More building not likely to foul water, study says

— A day after the release of a report on the potential for development to pollute the Lake Maumelle watershed, Pulaski County Judge Buddy Villines said he expects the Quorum Court to resume work later this month on regulations that would limit what can be built.

The Quorum Court almost a year ago voted to postpone consideration of zoning regulations in the watershed until the release of the report by the U.S. Geological Survey, even though the agency said at the time that the study was not meant to influence the debate.

The report, released Tuesday, found that increasing the amount of development would result in more pollutants in the lake, but that the overall level of the pollutants would be low. The study modeled the potential impact over a seven-year period.

“We don’t know what would happen” over a longer period, said Reed Green, one of the authors of the report. “It’s kind of a cumulative thing.”

The proposed land-use regulations came from an effort by Central Arkansas Water to protect the lake, one of the sources of drinking water for about 400,000 people in Pulaski, Saline and Grant counties.

Property owners complained that the restrictions would lower their property values. Advocates for water quality, meanwhile, said the regulations did not go far enough.

Villines said Wednesday that the county’s planning staff has been talking with property owners and is preparing a revised set of regulations that would preserve the residents’ ability to build driveways and make other improvements.

He said he’s hopeful the Quorum Court will adopt the changes at its meeting on Dec. 18. It could then give final approval to the ordinance in January.

“We’ve worked very hard for over a year now with the small property owners, and I think we’ve addressed all their concerns,” Villines said.

Beau Bishop, coordinator of local affairs and rural development for the Arkansas Farm Bureau, said “big strides” have been made, but that it’s too early to say whether the property owners will support the regulations.

“There’s some pretty con- tentious things in there that we’re still working on,” Bishop said.

Kathy Wells, president of the Coalition of Greater Little Rock Neighborhoods, said she is less optimistic that the revised regulations will satisfy her group’s concerns. It sought an amendment that would temporarily cap development in the watershed at 7,000 houses.

Wells said the group wants residential developments to be limited to about one house for every 5 acres, instead of one for every half-acre.
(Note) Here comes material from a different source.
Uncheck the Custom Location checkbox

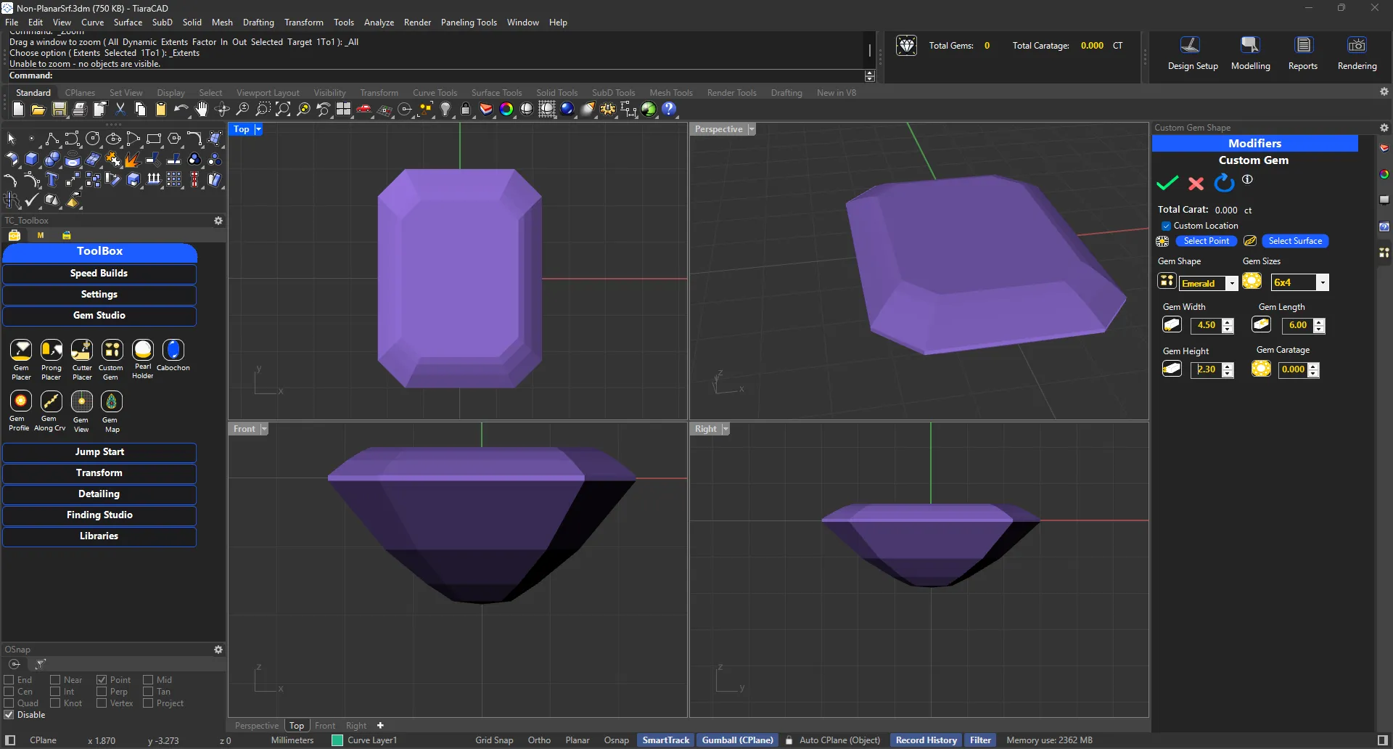point(1166,226)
“We like the rural, rather than the city, density,” Wells said.

In the 132-page report, researchers with the Geological Survey calculated the estimated effect under different development scenarios, including expanding existing development in the watershed in Pulaski County from less than 1 percent to 20 percent of the total watershed.

The researchers calculated what the effect on water quality would have been if such development had been in place from 2004 to 2010.

The study found that more nutrients, suspended sediment, organic carbon, and fecal coliform bacteria would enter the lake, but that the overall level of the pollutants would remain low.

Robert Hart, technical services officer with Central Arkansas Water, said the results were similar to a version released in early 2011 that was revised to correct errors.

Kent Walker, an attorney for several watershed property owners, said the report shows the impact of development on the lake has been minimal.

“The reason it’s so clean is because [property owners have] kept it clean,” Walker said.